The Chief Data Officer's Playbook, by Caroline Carruthers & Peter Jackson, is an essential guide to a new role by two of the most experienced hands in the business. It's pretty wide ranging and while its primary audience is current and aspiring CDOs, it also has a lot of guidance for CEOs and business owners thinking of hiring a CDO. Some of the information should be useful to anyone involved in data, especially those who have an interest in data governance, data lineage and (master) data management.
What is a CDO?
The book starts by explaining what a CDO is and why organisations might need one. They answer a common question—What's the difference between a CDO and a CIO?—using an analogy:
“The difference between a CIO and and CDO…is best described using the bucket and water analogy. The CIO is responsible for the bucket (technology), ensuring that it is complete without any holes in it, the bucket is the right size with just a little bit of spare room but not too much and it’s all in a safe place. The CDO is responsible for the liquid (the data) you put in the bucket, ensuring that it is the right liquid, the right amount and that it is not contaminated. The CDO is also responsible for what happens to the liquid; making it available when it’s needed.”
The authors emphasise that the CDO is a business role, rather than a technology role, and express a clear preference for the CDO to report to the CEO or another senior business function, rather than to the CIO. The CDO is a “cheerleader for data”, always smiling, always happy to explain master data management, and ever ready with coffee and cake, asking what keeps other business leaders awake at night.
Generations of CDOs
They make much of the difference between first-generation and second-generation (and later) CDOs. In their view a first-generation CDOs should be much less disruptive than later generations, focusing on setting up basic data governance, establishing data ownership and master data management, data strategy and finding some tactical quick wins. They quote Christopher Blood on a common problem:
“I suspect that one of the pitfalls to avoid is the scenario where the organisation feels they've 'outsourced' their data challenges by assigning ownership to someone with a fancy title — they can't fire and forget everything to do with data!” — Christopher Blood
Second-generation and later CDOs can take on longer-term projects transforming the organisation's use of and attitude to data, bring in more advanced analytical approaches and so forth.
How to be (and hire) a CDO
Jackson and Carruthers devote a lot of space to the nuts and bolts of relationship building, creating trust, finding the fires to put out (“burning platforms”), building a team and so forth. It's a very practical book, with a mixture of common sense and lessons obviously born of painful experience. They have a lot to say on the mix of skills a CDO needs and the different kinds of CDOs that might be appropriate in different situations. There's a lot of good information on roles in data governance in Chapter 6 (Relating to the Rest of the Business), though unfortunately some of it is in diagrams that are almost completely unreadable. But you can get the gist despite this.
Data Hoarding
The longest chapter in the book, Chapter 15, is also one that should be of interest well beyond the C-suite. It's also one of the deepest and most challenging. I don't agree with everything in it, but it is thought provoking and I think almost everyone would benefit from reading it.

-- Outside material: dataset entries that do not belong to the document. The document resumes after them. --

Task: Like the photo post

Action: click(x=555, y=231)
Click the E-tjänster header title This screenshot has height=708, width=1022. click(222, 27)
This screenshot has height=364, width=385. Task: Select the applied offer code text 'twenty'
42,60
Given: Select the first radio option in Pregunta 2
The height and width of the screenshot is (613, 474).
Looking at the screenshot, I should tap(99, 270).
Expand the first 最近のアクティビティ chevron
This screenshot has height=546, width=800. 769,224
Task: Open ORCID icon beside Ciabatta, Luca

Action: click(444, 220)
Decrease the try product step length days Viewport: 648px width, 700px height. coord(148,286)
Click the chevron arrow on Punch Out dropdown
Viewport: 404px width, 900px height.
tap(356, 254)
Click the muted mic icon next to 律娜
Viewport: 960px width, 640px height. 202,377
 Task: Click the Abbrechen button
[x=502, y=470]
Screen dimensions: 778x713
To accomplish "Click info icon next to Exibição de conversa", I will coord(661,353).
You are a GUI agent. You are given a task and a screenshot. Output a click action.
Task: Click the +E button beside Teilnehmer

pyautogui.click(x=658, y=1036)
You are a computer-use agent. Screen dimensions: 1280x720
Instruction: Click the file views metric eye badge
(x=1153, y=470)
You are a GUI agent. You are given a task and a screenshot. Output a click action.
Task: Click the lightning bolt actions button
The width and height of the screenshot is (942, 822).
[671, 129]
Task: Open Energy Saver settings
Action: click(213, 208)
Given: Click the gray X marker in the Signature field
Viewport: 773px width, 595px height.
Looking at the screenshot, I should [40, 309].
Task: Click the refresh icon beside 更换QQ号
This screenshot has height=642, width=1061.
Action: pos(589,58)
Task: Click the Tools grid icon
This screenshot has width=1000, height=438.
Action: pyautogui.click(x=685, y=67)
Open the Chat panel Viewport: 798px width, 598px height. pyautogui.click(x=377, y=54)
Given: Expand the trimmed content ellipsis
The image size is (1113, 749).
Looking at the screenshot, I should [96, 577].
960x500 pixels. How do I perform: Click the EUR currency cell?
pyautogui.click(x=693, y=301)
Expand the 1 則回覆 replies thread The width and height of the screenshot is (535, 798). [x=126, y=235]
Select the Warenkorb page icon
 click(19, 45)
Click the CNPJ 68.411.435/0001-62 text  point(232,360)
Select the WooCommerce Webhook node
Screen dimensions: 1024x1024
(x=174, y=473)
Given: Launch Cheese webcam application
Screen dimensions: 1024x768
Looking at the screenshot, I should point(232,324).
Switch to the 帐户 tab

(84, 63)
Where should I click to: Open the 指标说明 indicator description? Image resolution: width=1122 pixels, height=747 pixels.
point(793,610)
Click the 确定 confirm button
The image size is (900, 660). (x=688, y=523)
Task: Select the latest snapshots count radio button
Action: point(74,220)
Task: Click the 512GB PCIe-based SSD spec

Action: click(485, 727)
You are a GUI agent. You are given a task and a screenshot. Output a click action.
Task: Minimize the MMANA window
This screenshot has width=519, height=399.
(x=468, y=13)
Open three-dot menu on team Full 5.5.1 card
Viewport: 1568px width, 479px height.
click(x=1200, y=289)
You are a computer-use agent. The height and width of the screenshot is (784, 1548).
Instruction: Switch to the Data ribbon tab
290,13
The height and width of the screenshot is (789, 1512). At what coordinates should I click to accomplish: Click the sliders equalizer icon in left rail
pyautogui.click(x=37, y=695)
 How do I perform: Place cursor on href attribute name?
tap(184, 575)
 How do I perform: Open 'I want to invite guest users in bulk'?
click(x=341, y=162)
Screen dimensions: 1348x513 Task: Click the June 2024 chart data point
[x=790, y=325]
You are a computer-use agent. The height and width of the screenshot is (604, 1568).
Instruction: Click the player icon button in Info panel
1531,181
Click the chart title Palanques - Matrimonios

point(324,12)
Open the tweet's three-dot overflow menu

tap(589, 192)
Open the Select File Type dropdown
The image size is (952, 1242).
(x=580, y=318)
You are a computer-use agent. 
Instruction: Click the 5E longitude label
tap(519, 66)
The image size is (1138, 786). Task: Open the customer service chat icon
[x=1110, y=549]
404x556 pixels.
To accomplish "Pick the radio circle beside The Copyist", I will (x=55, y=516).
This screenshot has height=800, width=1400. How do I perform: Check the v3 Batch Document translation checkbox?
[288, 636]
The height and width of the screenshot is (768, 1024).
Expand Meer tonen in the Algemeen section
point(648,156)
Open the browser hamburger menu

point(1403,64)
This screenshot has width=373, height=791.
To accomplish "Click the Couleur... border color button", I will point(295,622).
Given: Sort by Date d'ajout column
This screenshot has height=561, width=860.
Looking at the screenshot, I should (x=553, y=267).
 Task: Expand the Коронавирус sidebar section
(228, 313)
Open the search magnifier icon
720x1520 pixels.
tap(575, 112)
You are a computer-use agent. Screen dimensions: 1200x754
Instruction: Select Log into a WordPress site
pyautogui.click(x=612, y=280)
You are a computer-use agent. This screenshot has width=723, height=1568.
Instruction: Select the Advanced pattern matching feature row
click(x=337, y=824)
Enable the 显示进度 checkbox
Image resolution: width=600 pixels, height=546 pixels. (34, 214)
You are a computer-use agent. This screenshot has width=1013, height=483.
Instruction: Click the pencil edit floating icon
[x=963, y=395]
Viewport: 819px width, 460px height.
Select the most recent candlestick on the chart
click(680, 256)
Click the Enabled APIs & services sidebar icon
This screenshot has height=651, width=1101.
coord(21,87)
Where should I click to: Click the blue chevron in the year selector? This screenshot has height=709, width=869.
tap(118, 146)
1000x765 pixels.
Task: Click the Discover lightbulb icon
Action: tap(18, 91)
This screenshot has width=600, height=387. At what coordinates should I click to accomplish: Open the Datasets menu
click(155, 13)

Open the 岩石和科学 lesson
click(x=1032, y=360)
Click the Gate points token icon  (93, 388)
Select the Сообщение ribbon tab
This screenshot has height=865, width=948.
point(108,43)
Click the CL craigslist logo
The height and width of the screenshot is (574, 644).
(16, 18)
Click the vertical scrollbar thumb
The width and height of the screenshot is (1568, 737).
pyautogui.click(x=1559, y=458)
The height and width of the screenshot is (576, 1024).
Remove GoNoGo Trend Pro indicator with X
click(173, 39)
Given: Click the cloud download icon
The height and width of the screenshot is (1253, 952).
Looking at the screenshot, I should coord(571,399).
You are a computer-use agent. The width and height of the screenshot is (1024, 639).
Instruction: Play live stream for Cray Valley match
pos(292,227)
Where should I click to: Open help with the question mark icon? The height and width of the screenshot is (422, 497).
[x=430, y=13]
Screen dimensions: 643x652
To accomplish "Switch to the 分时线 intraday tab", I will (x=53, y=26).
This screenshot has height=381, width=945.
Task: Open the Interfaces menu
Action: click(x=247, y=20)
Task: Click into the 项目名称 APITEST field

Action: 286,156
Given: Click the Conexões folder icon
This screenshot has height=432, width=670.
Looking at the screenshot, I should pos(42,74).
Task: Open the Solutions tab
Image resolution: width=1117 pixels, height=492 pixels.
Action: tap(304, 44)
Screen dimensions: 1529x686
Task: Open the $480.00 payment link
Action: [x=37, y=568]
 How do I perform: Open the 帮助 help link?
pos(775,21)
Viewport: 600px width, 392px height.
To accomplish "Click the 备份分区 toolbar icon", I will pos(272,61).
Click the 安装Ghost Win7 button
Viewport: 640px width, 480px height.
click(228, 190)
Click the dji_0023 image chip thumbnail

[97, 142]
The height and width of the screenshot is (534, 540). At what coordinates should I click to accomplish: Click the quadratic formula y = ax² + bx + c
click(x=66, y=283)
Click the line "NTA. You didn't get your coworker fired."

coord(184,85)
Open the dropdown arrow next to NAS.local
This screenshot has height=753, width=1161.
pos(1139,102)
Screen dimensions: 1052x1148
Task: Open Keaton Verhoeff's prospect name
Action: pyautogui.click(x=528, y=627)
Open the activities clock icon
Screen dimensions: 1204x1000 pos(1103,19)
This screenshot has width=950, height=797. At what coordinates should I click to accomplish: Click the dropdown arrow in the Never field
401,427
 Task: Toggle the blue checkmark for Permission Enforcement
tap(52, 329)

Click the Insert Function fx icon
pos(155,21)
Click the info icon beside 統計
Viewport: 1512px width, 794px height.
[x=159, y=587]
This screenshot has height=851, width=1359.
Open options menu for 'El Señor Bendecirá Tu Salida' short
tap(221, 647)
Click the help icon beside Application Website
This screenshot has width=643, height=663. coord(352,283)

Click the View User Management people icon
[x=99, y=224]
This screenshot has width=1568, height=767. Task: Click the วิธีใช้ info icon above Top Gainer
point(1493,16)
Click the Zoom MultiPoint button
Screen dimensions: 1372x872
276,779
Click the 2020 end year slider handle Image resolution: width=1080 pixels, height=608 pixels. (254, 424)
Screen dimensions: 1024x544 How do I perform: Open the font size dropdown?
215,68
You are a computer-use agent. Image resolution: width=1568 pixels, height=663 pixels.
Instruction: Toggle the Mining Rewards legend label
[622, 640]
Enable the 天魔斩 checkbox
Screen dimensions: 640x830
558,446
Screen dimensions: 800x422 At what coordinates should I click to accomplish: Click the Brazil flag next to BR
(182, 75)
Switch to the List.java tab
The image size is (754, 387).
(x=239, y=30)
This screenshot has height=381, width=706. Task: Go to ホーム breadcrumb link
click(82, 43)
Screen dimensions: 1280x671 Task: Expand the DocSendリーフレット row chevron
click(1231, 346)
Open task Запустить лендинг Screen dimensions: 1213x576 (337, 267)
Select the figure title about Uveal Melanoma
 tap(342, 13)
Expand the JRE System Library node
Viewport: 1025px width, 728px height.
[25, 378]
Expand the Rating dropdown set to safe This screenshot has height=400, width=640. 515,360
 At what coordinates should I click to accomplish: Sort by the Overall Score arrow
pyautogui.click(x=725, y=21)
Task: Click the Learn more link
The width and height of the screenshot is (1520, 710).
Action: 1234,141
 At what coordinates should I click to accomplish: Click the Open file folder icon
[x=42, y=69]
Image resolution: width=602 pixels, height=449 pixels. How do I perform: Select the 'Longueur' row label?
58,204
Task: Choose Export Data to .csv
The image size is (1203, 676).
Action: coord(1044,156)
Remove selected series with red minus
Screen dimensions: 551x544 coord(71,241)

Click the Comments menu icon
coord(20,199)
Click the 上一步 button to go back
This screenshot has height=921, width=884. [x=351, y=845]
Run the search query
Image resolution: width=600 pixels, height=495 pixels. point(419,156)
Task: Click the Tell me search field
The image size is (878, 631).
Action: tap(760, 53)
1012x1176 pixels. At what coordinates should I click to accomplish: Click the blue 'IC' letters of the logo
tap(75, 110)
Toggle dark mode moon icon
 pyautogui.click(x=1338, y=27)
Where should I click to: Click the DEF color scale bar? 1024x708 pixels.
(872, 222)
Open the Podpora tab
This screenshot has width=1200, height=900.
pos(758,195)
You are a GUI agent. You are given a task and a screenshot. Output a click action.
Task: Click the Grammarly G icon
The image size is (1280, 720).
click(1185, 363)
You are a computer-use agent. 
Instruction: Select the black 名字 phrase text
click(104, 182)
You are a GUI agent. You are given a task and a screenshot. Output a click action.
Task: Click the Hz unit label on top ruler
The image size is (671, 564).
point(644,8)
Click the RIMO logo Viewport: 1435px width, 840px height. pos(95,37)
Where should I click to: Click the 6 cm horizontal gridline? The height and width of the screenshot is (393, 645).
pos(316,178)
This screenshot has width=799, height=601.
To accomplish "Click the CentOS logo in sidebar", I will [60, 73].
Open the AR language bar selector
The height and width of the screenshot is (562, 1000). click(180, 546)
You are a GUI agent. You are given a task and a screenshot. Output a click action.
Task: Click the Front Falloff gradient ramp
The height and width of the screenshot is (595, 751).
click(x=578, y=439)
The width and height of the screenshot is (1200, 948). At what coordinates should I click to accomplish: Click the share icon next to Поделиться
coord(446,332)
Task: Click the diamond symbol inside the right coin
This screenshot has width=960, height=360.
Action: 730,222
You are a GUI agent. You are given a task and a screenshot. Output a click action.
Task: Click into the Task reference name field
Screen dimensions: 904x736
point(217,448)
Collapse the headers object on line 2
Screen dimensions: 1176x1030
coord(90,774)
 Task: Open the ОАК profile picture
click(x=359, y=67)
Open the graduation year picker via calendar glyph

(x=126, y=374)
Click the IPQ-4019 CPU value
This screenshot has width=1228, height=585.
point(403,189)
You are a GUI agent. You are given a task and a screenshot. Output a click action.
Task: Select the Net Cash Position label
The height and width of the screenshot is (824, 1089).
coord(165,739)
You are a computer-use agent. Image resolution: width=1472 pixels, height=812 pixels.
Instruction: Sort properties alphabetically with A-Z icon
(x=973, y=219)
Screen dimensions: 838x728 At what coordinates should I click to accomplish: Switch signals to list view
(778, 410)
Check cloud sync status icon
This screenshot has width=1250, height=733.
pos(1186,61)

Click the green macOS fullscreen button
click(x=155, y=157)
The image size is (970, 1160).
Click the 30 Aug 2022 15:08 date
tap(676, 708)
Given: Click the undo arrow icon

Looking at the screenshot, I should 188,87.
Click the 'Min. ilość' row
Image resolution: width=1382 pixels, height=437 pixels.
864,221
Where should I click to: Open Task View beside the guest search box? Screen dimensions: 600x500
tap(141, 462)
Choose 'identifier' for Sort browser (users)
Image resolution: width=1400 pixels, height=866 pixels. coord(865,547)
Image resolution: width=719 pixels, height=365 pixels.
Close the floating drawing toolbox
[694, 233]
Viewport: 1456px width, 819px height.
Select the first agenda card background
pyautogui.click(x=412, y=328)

In discussing data hoarding, Carruthers and Jackson are talking about two very different things—data duplication and the issue of what data should be kept, and for how long (data expiration).
They really don't like data duplication:
- “And this is before we get started on the Big Data agenda. Bigger does not equal better, and as with so many things in life, it’s what you do with it that counts. Yes, we can do some absolutely brilliant things with data; our unicorns* can be unleashed and come up with those flashes of brilliance. But they probably aren’t coming up with those flashes of brilliance based on 47 copies of the same photo you e-mailed to your friends … They are also not achieving them based on the fact that because you didn’t trust your IT you have copied that precious document onto your C drive and onto a shared drive, sent it to yourself so you have e-mail as a back-up — and created a copy on a flash drive stored in the back of your cupboard, all before we even talk about the weaknesses and lack of logic behind many enterprise storage solutions.” (*unicorn is their term for “that key element of your data science team that equally understands the technology, data science and business”)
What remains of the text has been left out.